The admission, published in the group's quarterly production report, comes just weeks after Rio Tinto, a company BHP tried to buy two years ago, saw four of its employees jailed in China for taking bribes.

BHP said the inquiry did not concern its operations in China, and that it has now discontinued the projects being investigated. It refused to say what type of corruption is alleged to have taken place, or where. It is understood, however, that the Wall Street regulator is looking into bribery allegations.

"We were contacted by the SEC in August 2009 when they informed us they were conducting an investigation. Their requests for information primarily related to certain terminated minerals exploration projects, the last of which ceased about a year ago," the company said in a statement.

BHP is dual-listed in London and Sydney, but investors can trade its ADRs in New York, bringing it into the US regulator's remit. The Serious Fraud Office (SFO) yesterday said that it has also opened a preliminary assessment into the same matter. It is a crime in both the US and Britain to bribe foreign officials to further commercial interests. The case is understood to concern low-level management and local government officials.

"We can confirm that BHP Billiton has opened dialogue with the SFO," a spokeswoman said. "The company has been in to see us and have offered their full cooperation. At this stage, it is only a preliminary assessment."

The group said that it has appointed the New York-based lawyers Davis Polk & Wardwell to conduct an internal investigation and that the information will be shared with the SEC.

The case will deal yet another severe blow to the mining industry's already tarnished image. The investigation is also likely to prove a distraction for BHP, which is trying to persuade competition authorities around the world that a huge Australian iron ore joint venture with Rio Tinto does not breach anti-trust laws.

However, the markets were unmoved by news of the inquiry, shifting BHP's share price down only marginally. "The fact that the investigation applies to expired mineral exploration tenements is infinitely preferable to if it had applied to marketing or sales activities, which would have potentially far wider ranging implications," Michael Bush, the head of fixed income credit research at National Australia Bank, said.

The mining industry is still reeling from the conviction of the four Rio Tinto employees in Shanghai last month. Rio Tinto has said that an investigation by the accountancy group Ernst & Young has cleared it of any wrongdoing in the case that saw the four executives jailed for between seven and 14 years in China.

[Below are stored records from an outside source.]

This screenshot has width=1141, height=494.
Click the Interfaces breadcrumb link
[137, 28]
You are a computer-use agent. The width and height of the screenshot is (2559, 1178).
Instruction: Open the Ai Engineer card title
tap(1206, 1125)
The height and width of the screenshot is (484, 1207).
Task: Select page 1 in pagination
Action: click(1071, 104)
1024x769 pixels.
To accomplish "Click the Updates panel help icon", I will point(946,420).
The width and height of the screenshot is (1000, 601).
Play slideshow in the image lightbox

Stern Hu, an Australian, and three Chinese colleagues, were convicted of taking bribes and commercial espionage. Rio Tinto would only have been censured if the four had faced charges of paying bribes. The company described the crimes as "deplorable behaviour," despite saying last year that the charges against the four were "without foundation". A survey conducted by the Mining Journal at a recent industry conference in Hong Kong found 88 per cent of respondents thought the company should have been aware of the bribes that were paid.